## Exercise requirements
The lines below should be written out again in full, exactly as they are.
━━━ Material for the task ━━━
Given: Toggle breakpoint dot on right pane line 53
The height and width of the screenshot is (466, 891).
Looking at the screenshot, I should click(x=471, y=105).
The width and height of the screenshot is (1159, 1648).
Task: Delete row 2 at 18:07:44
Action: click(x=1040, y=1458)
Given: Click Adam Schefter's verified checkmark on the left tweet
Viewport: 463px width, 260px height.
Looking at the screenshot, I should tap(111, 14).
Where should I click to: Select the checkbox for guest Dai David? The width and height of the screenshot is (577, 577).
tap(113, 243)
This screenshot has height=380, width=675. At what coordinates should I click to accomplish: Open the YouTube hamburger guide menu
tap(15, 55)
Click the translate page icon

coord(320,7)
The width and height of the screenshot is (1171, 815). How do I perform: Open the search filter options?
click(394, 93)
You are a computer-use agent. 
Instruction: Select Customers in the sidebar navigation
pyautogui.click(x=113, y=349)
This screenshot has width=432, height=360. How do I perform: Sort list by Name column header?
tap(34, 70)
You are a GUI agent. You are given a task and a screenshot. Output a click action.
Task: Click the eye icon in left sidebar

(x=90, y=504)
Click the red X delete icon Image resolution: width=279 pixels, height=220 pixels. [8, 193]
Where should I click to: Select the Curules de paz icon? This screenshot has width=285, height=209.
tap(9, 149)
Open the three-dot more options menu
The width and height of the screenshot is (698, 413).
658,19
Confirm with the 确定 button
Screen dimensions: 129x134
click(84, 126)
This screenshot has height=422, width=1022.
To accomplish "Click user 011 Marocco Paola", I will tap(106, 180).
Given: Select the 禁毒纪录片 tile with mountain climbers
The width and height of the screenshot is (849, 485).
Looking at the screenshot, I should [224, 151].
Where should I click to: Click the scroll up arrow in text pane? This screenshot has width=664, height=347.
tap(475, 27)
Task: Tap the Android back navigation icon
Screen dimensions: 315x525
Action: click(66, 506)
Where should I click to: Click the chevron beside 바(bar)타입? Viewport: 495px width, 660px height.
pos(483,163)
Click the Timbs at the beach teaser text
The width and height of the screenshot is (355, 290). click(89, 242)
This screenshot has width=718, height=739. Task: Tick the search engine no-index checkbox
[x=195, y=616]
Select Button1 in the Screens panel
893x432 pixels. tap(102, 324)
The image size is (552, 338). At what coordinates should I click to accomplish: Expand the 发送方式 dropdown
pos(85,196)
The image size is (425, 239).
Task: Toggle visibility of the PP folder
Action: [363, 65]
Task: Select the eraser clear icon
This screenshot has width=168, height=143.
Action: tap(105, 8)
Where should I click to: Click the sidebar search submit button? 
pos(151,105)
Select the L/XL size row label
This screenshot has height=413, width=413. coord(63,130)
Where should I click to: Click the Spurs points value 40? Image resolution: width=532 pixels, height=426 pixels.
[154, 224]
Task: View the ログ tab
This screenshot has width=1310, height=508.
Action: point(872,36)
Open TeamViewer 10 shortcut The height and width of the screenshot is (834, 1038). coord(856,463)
━━━
## Written solution
Given: Toggle breakpoint dot on right pane line 53
The height and width of the screenshot is (466, 891).
Looking at the screenshot, I should click(x=471, y=105).
The width and height of the screenshot is (1159, 1648).
Task: Delete row 2 at 18:07:44
Action: click(x=1040, y=1458)
Given: Click Adam Schefter's verified checkmark on the left tweet
Viewport: 463px width, 260px height.
Looking at the screenshot, I should tap(111, 14).
Where should I click to: Select the checkbox for guest Dai David? The width and height of the screenshot is (577, 577).
tap(113, 243)
This screenshot has height=380, width=675. At what coordinates should I click to accomplish: Open the YouTube hamburger guide menu
tap(15, 55)
Click the translate page icon

coord(320,7)
The width and height of the screenshot is (1171, 815). How do I perform: Open the search filter options?
click(394, 93)
You are a computer-use agent. 
Instruction: Select Customers in the sidebar navigation
pyautogui.click(x=113, y=349)
This screenshot has width=432, height=360. How do I perform: Sort list by Name column header?
tap(34, 70)
You are a GUI agent. You are given a task and a screenshot. Output a click action.
Task: Click the eye icon in left sidebar

(x=90, y=504)
Click the red X delete icon Image resolution: width=279 pixels, height=220 pixels. [8, 193]
Where should I click to: Select the Curules de paz icon? This screenshot has width=285, height=209.
tap(9, 149)
Open the three-dot more options menu
The width and height of the screenshot is (698, 413).
658,19
Confirm with the 确定 button
Screen dimensions: 129x134
click(84, 126)
This screenshot has height=422, width=1022.
To accomplish "Click user 011 Marocco Paola", I will tap(106, 180).
Given: Select the 禁毒纪录片 tile with mountain climbers
The width and height of the screenshot is (849, 485).
Looking at the screenshot, I should [224, 151].
Where should I click to: Click the scroll up arrow in text pane? This screenshot has width=664, height=347.
tap(475, 27)
Task: Tap the Android back navigation icon
Screen dimensions: 315x525
Action: click(66, 506)
Where should I click to: Click the chevron beside 바(bar)타입? Viewport: 495px width, 660px height.
pos(483,163)
Click the Timbs at the beach teaser text
The width and height of the screenshot is (355, 290). click(89, 242)
This screenshot has width=718, height=739. Task: Tick the search engine no-index checkbox
[x=195, y=616]
Select Button1 in the Screens panel
893x432 pixels. tap(102, 324)
The image size is (552, 338). At what coordinates should I click to accomplish: Expand the 发送方式 dropdown
pos(85,196)
The image size is (425, 239).
Task: Toggle visibility of the PP folder
Action: [363, 65]
Task: Select the eraser clear icon
This screenshot has width=168, height=143.
Action: tap(105, 8)
Where should I click to: Click the sidebar search submit button? 
pos(151,105)
Select the L/XL size row label
This screenshot has height=413, width=413. coord(63,130)
Where should I click to: Click the Spurs points value 40? Image resolution: width=532 pixels, height=426 pixels.
[154, 224]
Task: View the ログ tab
This screenshot has width=1310, height=508.
Action: point(872,36)
Open TeamViewer 10 shortcut The height and width of the screenshot is (834, 1038). coord(856,463)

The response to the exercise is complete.